I am sure many people would object to the harshness of the language and the depiction of climate change effects. Nevertheless, Doomberg summarizes the situation accurately. Europe is paying unaffordable energy prices that are bringing economic disaster, and while the Russia/Ukraine conflict is exacerbating the situation, the origins of the problem lie in European emissions policy that did not ensure energy security and affordability for their citizens.
So, Europe is seeing the pain of uncertain and expensive energy supply, and the pain is spreading. What are the responses of governments committed to reducing greenhouse gas emissions? Germany is delaying the shutdown of nuclear power plants slated to close in late 2022. Germany and other European nations are burning a lot more coal. The entire continent is scrambling for natural gas supplies, either from non-Russian pipelines, or by building new LNG import facilities that will operate for decades (Energy crisis pushes Germany to lock in LNG for decades). The U.K. has rescinded the ban on onshore hydraulic fracturing, which may allow development of domestic onshore gas supply (New UK PM Truss wants more oil and gas extraction from the North Sea ). Others may follow – Germany has squelched onshore gas development in recent years, but the resources are there for development.

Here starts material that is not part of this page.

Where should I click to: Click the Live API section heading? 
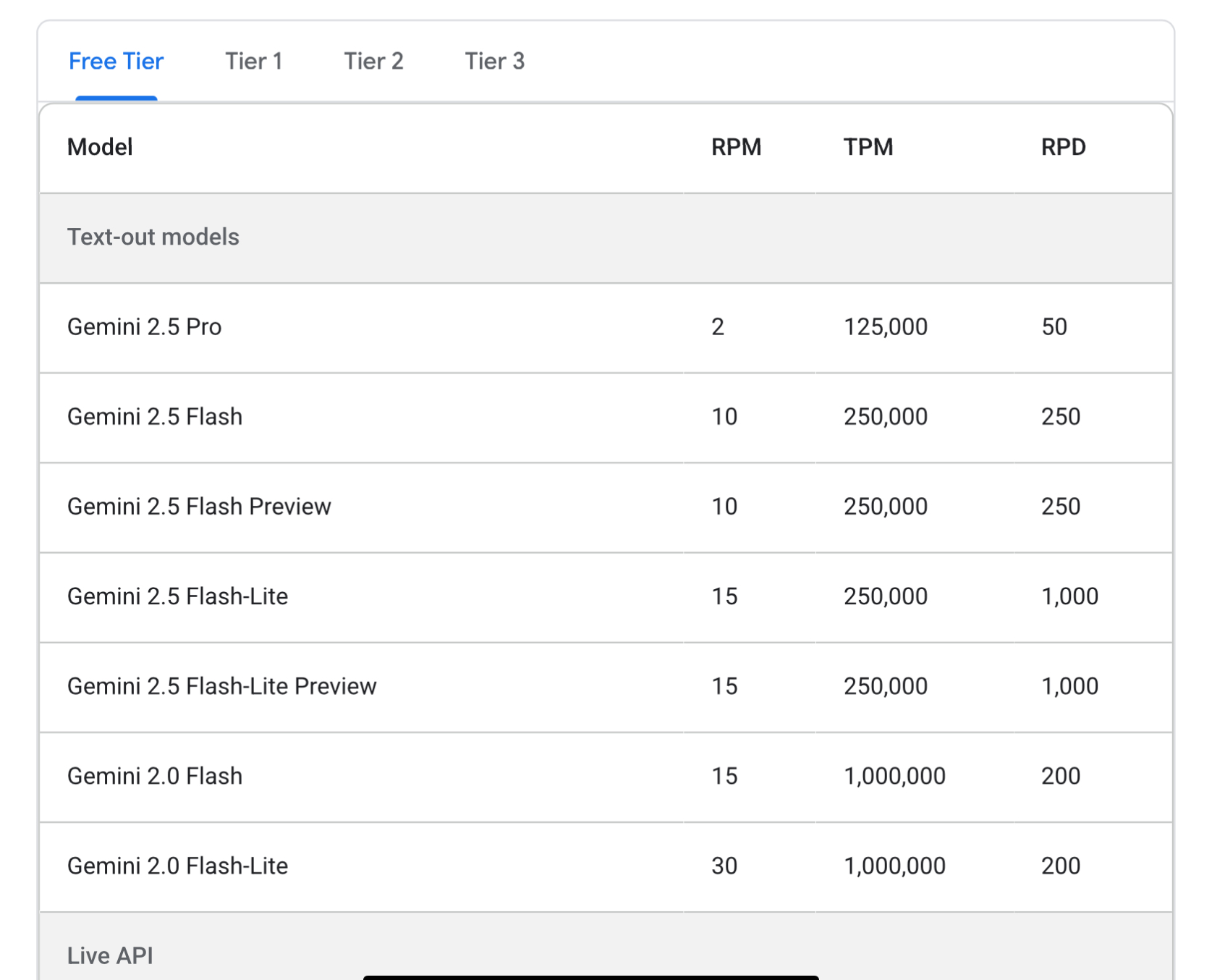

As University of Colorado environmental studies professor Roger Pielke Jr. says in The Honest Broker Newsletter (Energy Security Comes First):
“All of these actions related to energy indicate what should be completely uncontroversial – energy security comes first. And by security I mean security of supply and of cost. Externalities such as air pollution (both particulates and greenhouse gases), dodgy regimes as a source of supply and fears over technological risks can only be addressed in the context of security.”
Of course, governments are also encouraging accelerated development of renewable energy sources, but are being forced to face realities that limit how much energy they can generate in time to address today’s shortages. Rising costs, supplies of critical minerals, expansion of electrical grids, and inadequate energy storage all limit how much wind, solar, and geothermal can be built and how quickly.
One can argue that European policymakers are embracing energy policy more seriously and sensibly than they have over the past decade. Energy security, the lack of which threatens the life and livelihood of every citizen right now, has muscled its way to the front of the policy lineup. Today’s “short-term” policy measures allowing more fossil fuels and nuclear will gradually become long-term policy as people are reminded daily that they need affordable energy on demand, every day. Renewable energy will continue to grow, but perhaps with a more realistic view of what it can deliver and how long that will take.
A final word from Pielke Jr.:
“Expressing virtue through energy technologies will always be much easier when there are multiple viable options on the shelf (so to speak) and ready to be deployed. In the absence of clear alternatives, or in the presence of promises of new alternatives soon to come, countries will overwhelmingly choose what is familiar or immediately deployable. There won’t be much interest in political games through energy policies.”
So – a lot of economic pain can produce more sensible energy policy. The big question for us in Canada and the United States is – do we need to experience as much pain as the Europeans have before our federal governments take to heart the lessons of national and global energy security?